> _Data supplied_
-------

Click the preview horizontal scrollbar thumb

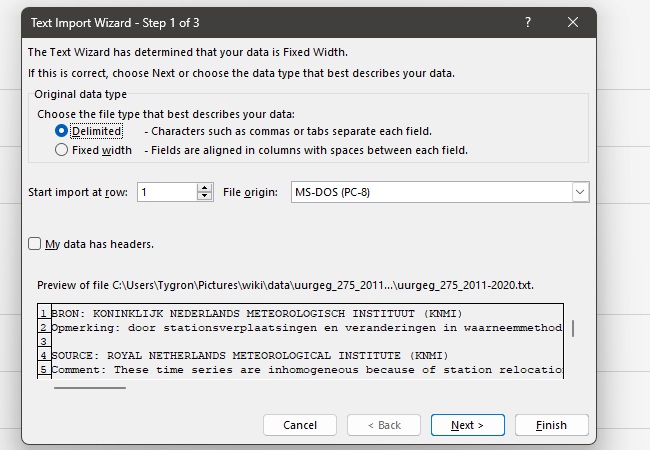pos(90,386)
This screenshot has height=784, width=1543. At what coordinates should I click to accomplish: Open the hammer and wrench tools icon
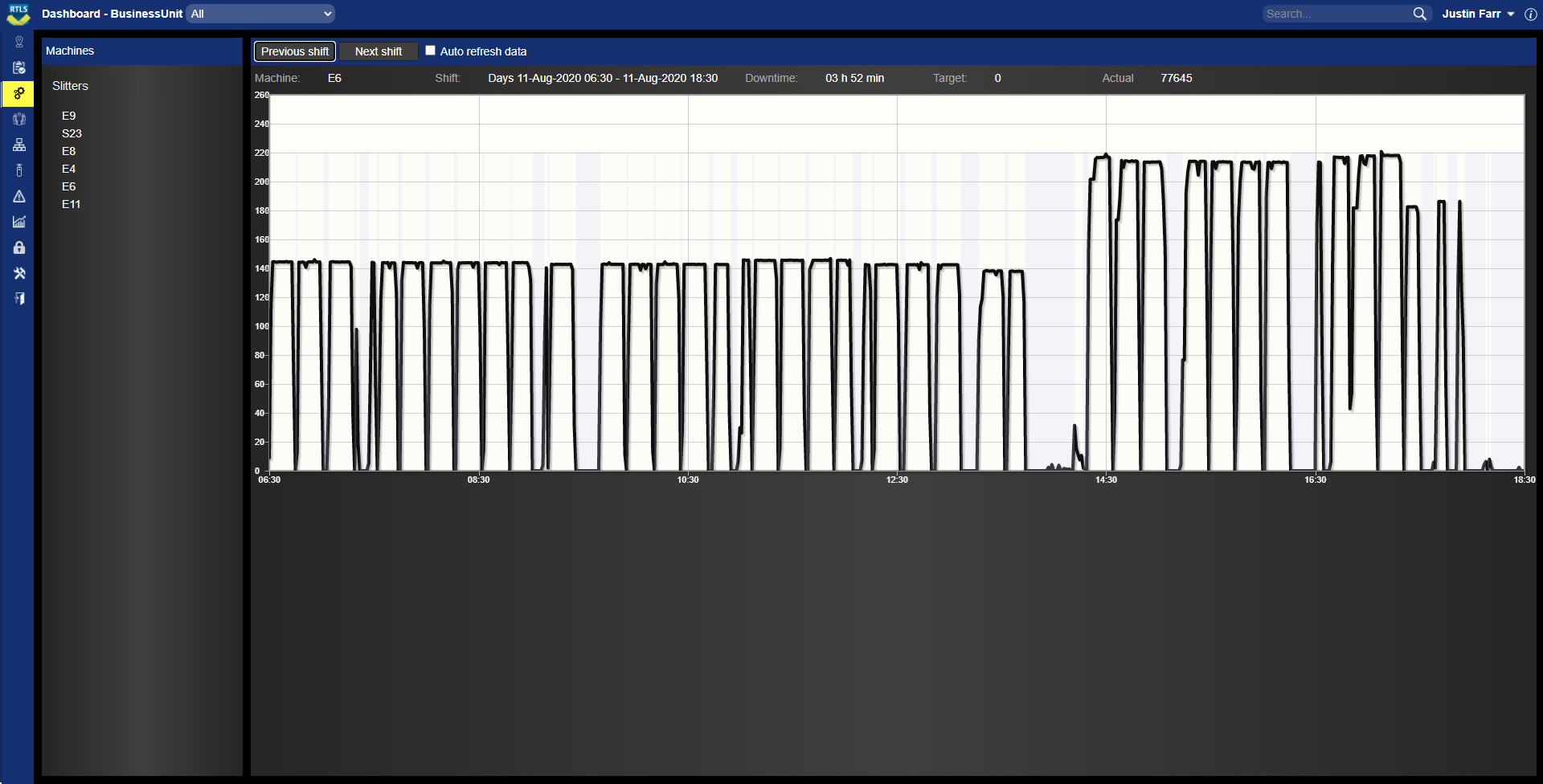point(19,273)
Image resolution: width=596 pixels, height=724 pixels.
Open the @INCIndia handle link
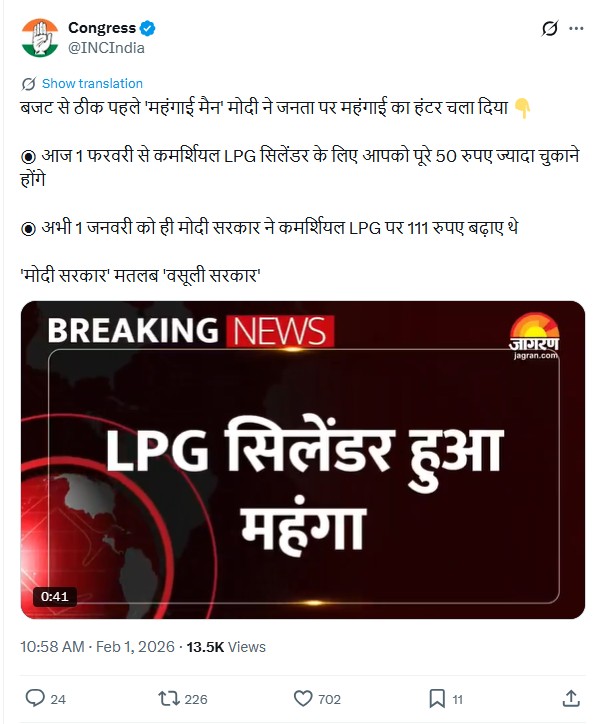pos(106,48)
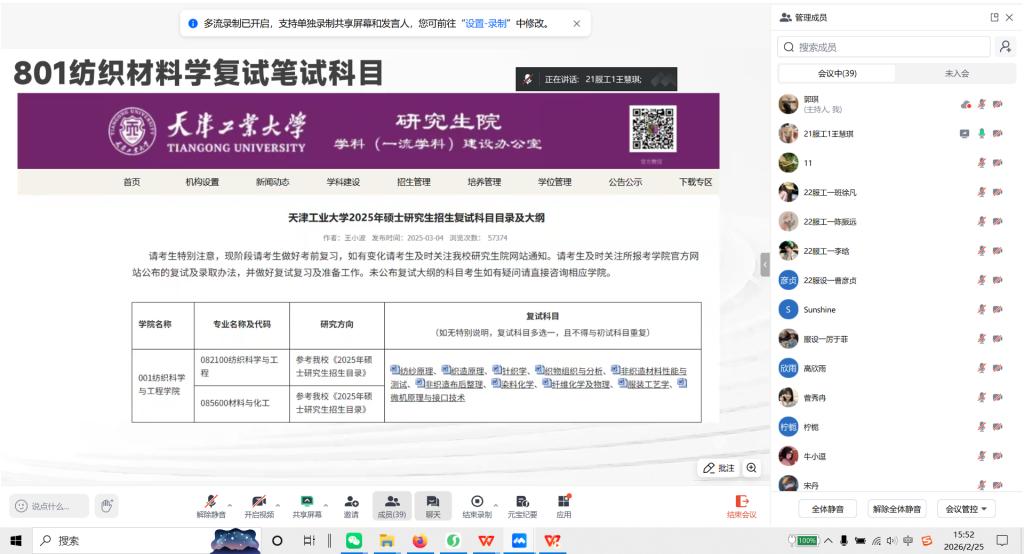Select the 会议中(39) tab
The width and height of the screenshot is (1024, 554).
coord(837,73)
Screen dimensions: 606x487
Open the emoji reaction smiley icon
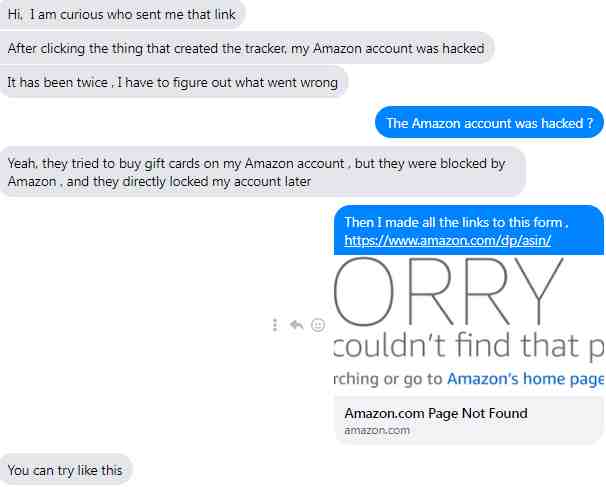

-------

> _Directions for this task_
Please print all of the records above exactly, omitting each picture.

> _Answer space_
Click the preview horizontal scrollbar thumb

pos(90,386)
This screenshot has height=784, width=1543. At what coordinates should I click to accomplish: Open the hammer and wrench tools icon
point(19,273)
Image resolution: width=596 pixels, height=724 pixels.
Open the @INCIndia handle link
pos(106,48)
Select the 会议中(39) tab
The width and height of the screenshot is (1024, 554).
coord(837,73)
Screen dimensions: 606x487
Open the emoji reaction smiley icon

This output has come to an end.